Brief >>
Report the number of lines in the entries below that include the word "button", and nothing else.

Dataset records >>
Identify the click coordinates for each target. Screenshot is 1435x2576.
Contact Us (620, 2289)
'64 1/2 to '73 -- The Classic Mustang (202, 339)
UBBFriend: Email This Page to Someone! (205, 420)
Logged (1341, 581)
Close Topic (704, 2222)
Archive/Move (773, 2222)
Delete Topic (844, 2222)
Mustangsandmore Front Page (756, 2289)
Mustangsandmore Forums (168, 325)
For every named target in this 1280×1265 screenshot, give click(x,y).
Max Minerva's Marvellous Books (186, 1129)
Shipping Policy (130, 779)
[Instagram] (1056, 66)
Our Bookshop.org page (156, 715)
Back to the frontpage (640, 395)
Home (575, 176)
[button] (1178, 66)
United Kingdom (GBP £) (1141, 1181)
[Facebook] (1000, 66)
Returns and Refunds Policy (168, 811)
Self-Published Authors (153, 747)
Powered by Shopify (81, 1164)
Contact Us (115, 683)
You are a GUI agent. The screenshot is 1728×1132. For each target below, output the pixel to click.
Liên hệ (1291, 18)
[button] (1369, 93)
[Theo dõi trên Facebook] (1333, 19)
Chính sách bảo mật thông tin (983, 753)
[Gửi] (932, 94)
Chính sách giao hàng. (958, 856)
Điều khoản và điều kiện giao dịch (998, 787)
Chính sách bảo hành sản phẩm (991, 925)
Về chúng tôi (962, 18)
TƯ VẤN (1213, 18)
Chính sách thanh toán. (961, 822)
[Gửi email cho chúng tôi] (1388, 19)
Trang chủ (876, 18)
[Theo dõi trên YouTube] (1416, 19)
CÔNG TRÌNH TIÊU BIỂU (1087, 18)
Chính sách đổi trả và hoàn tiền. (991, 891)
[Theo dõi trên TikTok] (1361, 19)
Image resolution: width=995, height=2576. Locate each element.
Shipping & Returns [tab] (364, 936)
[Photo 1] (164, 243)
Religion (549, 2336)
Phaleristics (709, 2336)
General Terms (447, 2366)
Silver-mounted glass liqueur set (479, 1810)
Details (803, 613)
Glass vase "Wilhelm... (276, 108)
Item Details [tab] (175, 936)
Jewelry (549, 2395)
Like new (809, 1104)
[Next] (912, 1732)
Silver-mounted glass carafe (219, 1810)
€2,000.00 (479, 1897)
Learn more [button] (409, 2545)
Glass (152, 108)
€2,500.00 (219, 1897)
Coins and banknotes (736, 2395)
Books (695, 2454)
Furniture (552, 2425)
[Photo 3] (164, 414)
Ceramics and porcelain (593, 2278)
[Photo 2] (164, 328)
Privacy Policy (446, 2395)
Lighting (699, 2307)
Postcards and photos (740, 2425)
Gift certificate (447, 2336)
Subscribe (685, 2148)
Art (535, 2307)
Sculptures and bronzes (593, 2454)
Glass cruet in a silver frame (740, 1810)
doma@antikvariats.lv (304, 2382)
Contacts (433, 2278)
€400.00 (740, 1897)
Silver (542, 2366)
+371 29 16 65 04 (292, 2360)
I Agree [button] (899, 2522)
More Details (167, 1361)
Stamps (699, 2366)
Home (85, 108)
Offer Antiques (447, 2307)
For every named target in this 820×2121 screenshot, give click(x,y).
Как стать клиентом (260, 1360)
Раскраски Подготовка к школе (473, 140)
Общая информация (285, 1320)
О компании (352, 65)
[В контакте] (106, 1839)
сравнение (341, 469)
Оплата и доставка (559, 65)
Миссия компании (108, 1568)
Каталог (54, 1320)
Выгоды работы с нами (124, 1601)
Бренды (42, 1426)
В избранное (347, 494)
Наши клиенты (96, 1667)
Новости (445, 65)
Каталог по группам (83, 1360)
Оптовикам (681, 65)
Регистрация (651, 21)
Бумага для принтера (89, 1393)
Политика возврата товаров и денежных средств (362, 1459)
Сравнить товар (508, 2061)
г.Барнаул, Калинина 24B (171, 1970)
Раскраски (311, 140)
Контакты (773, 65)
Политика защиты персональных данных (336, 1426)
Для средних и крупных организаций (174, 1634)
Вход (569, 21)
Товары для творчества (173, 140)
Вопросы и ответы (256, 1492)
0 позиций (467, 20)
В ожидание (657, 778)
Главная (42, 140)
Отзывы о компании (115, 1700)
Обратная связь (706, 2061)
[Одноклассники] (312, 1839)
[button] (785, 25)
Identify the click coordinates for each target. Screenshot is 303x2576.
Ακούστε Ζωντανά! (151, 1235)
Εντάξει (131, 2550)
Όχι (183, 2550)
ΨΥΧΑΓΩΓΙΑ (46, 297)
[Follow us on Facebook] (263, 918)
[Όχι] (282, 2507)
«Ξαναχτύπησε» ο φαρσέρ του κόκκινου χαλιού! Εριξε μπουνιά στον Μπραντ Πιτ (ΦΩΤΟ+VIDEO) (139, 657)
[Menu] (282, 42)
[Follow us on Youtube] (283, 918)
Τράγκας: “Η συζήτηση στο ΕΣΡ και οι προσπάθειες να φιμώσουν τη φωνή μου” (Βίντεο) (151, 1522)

Expected output >>
5